What is expected. Each entry has to be copied exactly, with nothing missed.
________________________
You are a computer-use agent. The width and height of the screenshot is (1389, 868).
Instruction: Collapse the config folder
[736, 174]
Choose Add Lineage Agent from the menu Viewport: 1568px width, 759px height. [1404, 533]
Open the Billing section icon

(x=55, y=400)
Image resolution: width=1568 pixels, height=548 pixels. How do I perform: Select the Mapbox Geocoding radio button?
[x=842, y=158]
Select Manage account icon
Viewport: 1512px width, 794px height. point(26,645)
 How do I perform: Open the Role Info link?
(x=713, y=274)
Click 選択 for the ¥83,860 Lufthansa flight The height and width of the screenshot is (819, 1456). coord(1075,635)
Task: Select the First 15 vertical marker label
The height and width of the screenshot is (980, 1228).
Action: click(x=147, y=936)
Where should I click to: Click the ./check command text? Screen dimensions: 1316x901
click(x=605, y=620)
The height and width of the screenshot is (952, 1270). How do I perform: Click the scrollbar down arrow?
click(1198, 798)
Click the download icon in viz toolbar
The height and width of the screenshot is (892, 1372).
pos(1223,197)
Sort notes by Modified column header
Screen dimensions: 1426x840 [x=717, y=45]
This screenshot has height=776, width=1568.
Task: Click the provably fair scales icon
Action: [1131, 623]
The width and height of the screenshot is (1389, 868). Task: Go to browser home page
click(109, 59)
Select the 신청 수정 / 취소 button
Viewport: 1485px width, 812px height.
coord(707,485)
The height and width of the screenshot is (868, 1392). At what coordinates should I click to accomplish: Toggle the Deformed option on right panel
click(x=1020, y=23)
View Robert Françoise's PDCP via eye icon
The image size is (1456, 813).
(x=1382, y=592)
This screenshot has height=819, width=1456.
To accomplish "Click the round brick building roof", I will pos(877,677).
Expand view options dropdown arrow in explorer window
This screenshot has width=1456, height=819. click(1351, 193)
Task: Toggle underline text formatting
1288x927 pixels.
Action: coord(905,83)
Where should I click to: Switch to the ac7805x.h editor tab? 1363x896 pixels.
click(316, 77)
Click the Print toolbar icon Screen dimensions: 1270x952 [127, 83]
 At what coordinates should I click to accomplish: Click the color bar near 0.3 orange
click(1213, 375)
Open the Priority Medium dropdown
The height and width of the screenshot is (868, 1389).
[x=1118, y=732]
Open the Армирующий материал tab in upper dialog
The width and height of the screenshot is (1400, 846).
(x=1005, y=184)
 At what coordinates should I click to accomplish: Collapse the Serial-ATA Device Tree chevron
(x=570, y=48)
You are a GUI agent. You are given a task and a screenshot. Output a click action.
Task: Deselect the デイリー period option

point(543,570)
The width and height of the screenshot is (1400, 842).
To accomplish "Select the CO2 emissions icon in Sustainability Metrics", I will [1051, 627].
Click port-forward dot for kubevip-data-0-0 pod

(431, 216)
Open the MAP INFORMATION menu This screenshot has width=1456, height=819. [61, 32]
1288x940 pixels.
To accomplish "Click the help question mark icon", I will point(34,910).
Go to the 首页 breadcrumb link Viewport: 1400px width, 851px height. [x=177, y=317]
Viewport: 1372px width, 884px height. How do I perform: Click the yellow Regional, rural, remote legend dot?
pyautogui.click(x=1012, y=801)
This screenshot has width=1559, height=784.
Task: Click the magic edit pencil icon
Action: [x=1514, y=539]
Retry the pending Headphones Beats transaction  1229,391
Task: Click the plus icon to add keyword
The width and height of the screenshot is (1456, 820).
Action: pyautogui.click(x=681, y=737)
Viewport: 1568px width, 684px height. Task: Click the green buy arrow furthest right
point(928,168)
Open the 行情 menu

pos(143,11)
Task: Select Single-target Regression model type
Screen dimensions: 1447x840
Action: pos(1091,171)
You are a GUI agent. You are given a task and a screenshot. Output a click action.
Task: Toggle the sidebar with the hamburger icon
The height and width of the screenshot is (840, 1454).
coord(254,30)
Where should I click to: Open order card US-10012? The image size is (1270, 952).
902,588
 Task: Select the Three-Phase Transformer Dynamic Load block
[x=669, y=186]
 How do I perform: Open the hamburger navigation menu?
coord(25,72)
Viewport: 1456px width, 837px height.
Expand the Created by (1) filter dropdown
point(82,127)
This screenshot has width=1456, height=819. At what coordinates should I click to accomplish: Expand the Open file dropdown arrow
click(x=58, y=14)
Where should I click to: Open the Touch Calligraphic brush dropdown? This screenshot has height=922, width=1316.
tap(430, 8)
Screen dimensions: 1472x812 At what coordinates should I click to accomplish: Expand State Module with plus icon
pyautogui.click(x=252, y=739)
________________________
Answer for the task.
You are a computer-use agent. The width and height of the screenshot is (1389, 868).
Instruction: Collapse the config folder
[736, 174]
Choose Add Lineage Agent from the menu Viewport: 1568px width, 759px height. [1404, 533]
Open the Billing section icon

(x=55, y=400)
Image resolution: width=1568 pixels, height=548 pixels. How do I perform: Select the Mapbox Geocoding radio button?
[x=842, y=158]
Select Manage account icon
Viewport: 1512px width, 794px height. point(26,645)
 How do I perform: Open the Role Info link?
(x=713, y=274)
Click 選択 for the ¥83,860 Lufthansa flight The height and width of the screenshot is (819, 1456). coord(1075,635)
Task: Select the First 15 vertical marker label
The height and width of the screenshot is (980, 1228).
Action: click(x=147, y=936)
Where should I click to: Click the ./check command text? Screen dimensions: 1316x901
click(x=605, y=620)
The height and width of the screenshot is (952, 1270). How do I perform: Click the scrollbar down arrow?
click(1198, 798)
Click the download icon in viz toolbar
The height and width of the screenshot is (892, 1372).
pos(1223,197)
Sort notes by Modified column header
Screen dimensions: 1426x840 [x=717, y=45]
This screenshot has height=776, width=1568.
Task: Click the provably fair scales icon
Action: [1131, 623]
The width and height of the screenshot is (1389, 868). Task: Go to browser home page
click(109, 59)
Select the 신청 수정 / 취소 button
Viewport: 1485px width, 812px height.
coord(707,485)
The height and width of the screenshot is (868, 1392). At what coordinates should I click to accomplish: Toggle the Deformed option on right panel
click(x=1020, y=23)
View Robert Françoise's PDCP via eye icon
The image size is (1456, 813).
(x=1382, y=592)
This screenshot has height=819, width=1456.
To accomplish "Click the round brick building roof", I will pos(877,677).
Expand view options dropdown arrow in explorer window
This screenshot has width=1456, height=819. click(1351, 193)
Task: Toggle underline text formatting
1288x927 pixels.
Action: coord(905,83)
Where should I click to: Switch to the ac7805x.h editor tab? 1363x896 pixels.
click(316, 77)
Click the Print toolbar icon Screen dimensions: 1270x952 [127, 83]
 At what coordinates should I click to accomplish: Click the color bar near 0.3 orange
click(1213, 375)
Open the Priority Medium dropdown
The height and width of the screenshot is (868, 1389).
[x=1118, y=732]
Open the Армирующий материал tab in upper dialog
The width and height of the screenshot is (1400, 846).
(x=1005, y=184)
 At what coordinates should I click to accomplish: Collapse the Serial-ATA Device Tree chevron
(x=570, y=48)
You are a GUI agent. You are given a task and a screenshot. Output a click action.
Task: Deselect the デイリー period option

point(543,570)
The width and height of the screenshot is (1400, 842).
To accomplish "Select the CO2 emissions icon in Sustainability Metrics", I will [1051, 627].
Click port-forward dot for kubevip-data-0-0 pod

(431, 216)
Open the MAP INFORMATION menu This screenshot has width=1456, height=819. [61, 32]
1288x940 pixels.
To accomplish "Click the help question mark icon", I will point(34,910).
Go to the 首页 breadcrumb link Viewport: 1400px width, 851px height. [x=177, y=317]
Viewport: 1372px width, 884px height. How do I perform: Click the yellow Regional, rural, remote legend dot?
pyautogui.click(x=1012, y=801)
This screenshot has width=1559, height=784.
Task: Click the magic edit pencil icon
Action: [x=1514, y=539]
Retry the pending Headphones Beats transaction  1229,391
Task: Click the plus icon to add keyword
The width and height of the screenshot is (1456, 820).
Action: pyautogui.click(x=681, y=737)
Viewport: 1568px width, 684px height. Task: Click the green buy arrow furthest right
point(928,168)
Open the 行情 menu

pos(143,11)
Task: Select Single-target Regression model type
Screen dimensions: 1447x840
Action: pos(1091,171)
You are a GUI agent. You are given a task and a screenshot. Output a click action.
Task: Toggle the sidebar with the hamburger icon
The height and width of the screenshot is (840, 1454).
coord(254,30)
Where should I click to: Open order card US-10012? The image size is (1270, 952).
902,588
 Task: Select the Three-Phase Transformer Dynamic Load block
[x=669, y=186]
 How do I perform: Open the hamburger navigation menu?
coord(25,72)
Viewport: 1456px width, 837px height.
Expand the Created by (1) filter dropdown
point(82,127)
This screenshot has width=1456, height=819. At what coordinates should I click to accomplish: Expand the Open file dropdown arrow
click(x=58, y=14)
Where should I click to: Open the Touch Calligraphic brush dropdown? This screenshot has height=922, width=1316.
tap(430, 8)
Screen dimensions: 1472x812 At what coordinates should I click to accomplish: Expand State Module with plus icon
pyautogui.click(x=252, y=739)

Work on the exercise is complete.